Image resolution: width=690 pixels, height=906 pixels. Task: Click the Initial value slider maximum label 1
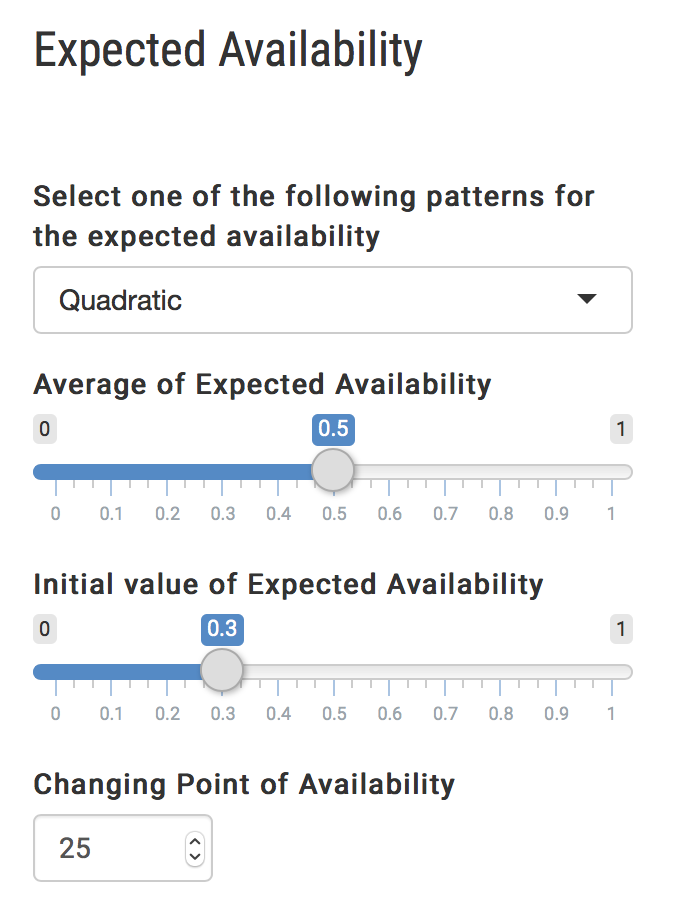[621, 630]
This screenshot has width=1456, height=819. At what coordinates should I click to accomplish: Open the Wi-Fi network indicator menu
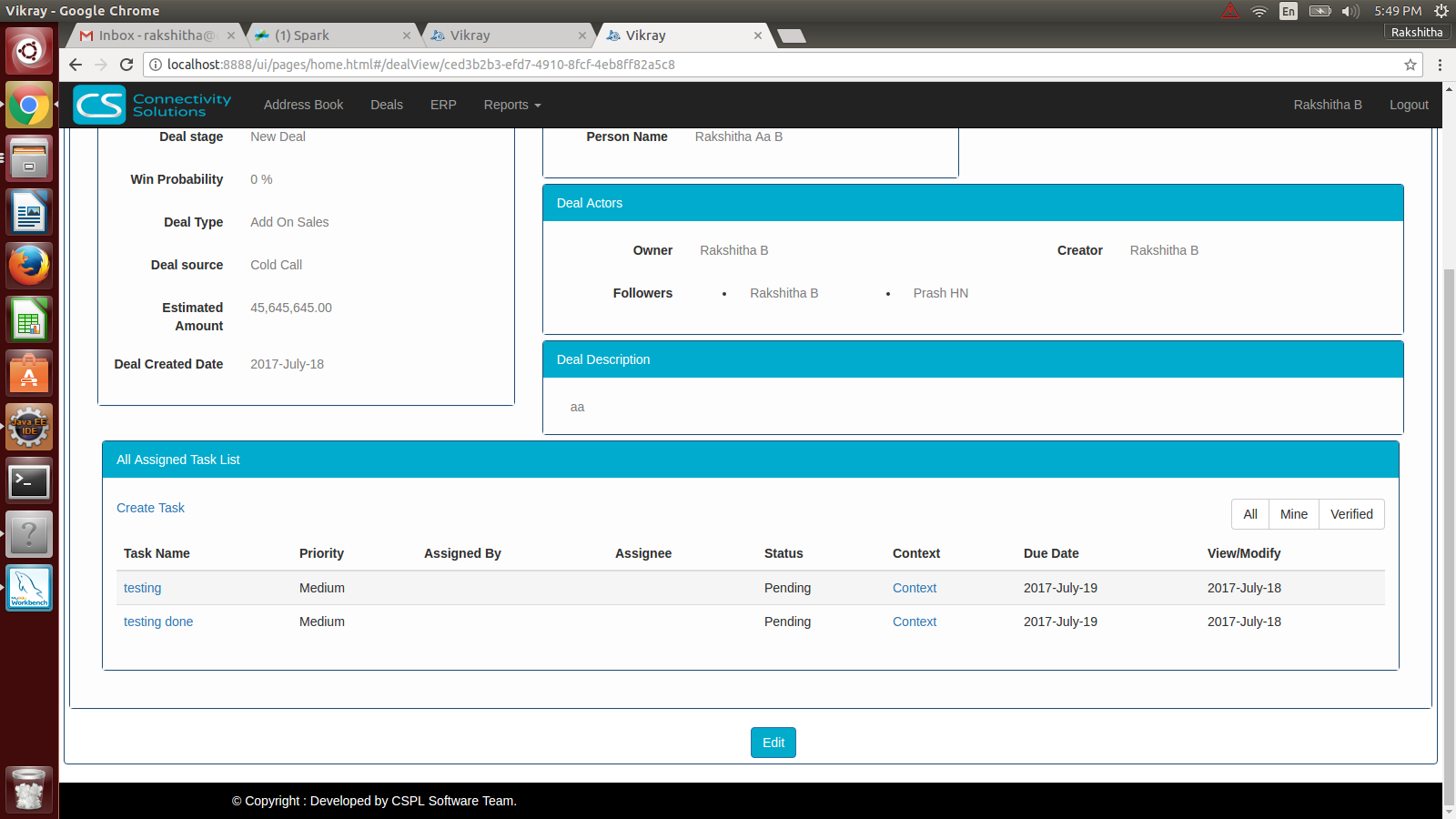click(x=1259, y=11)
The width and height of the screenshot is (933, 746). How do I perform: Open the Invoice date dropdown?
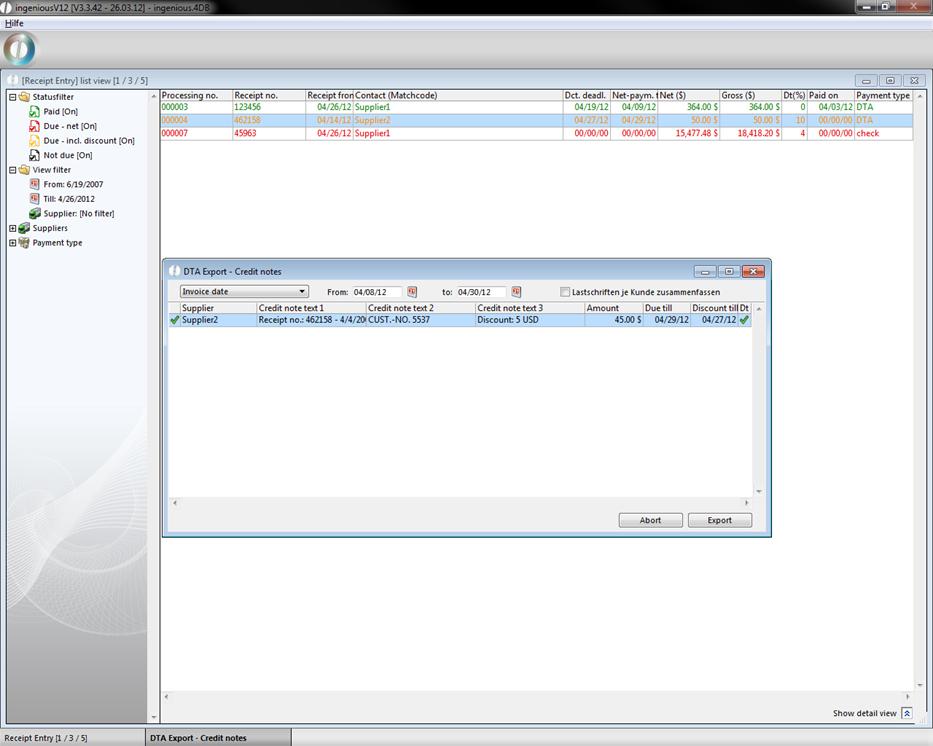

######

**EXERCISE GOAL:** Each line above gets copied exactly; leave the pictures out.

**RESULT OF THE EXERCISE:**
Image resolution: width=690 pixels, height=906 pixels. Task: Click the Initial value slider maximum label 1
[621, 630]
This screenshot has width=1456, height=819. At what coordinates should I click to accomplish: Open the Wi-Fi network indicator menu
click(x=1259, y=11)
The width and height of the screenshot is (933, 746). How do I perform: Open the Invoice date dropdown?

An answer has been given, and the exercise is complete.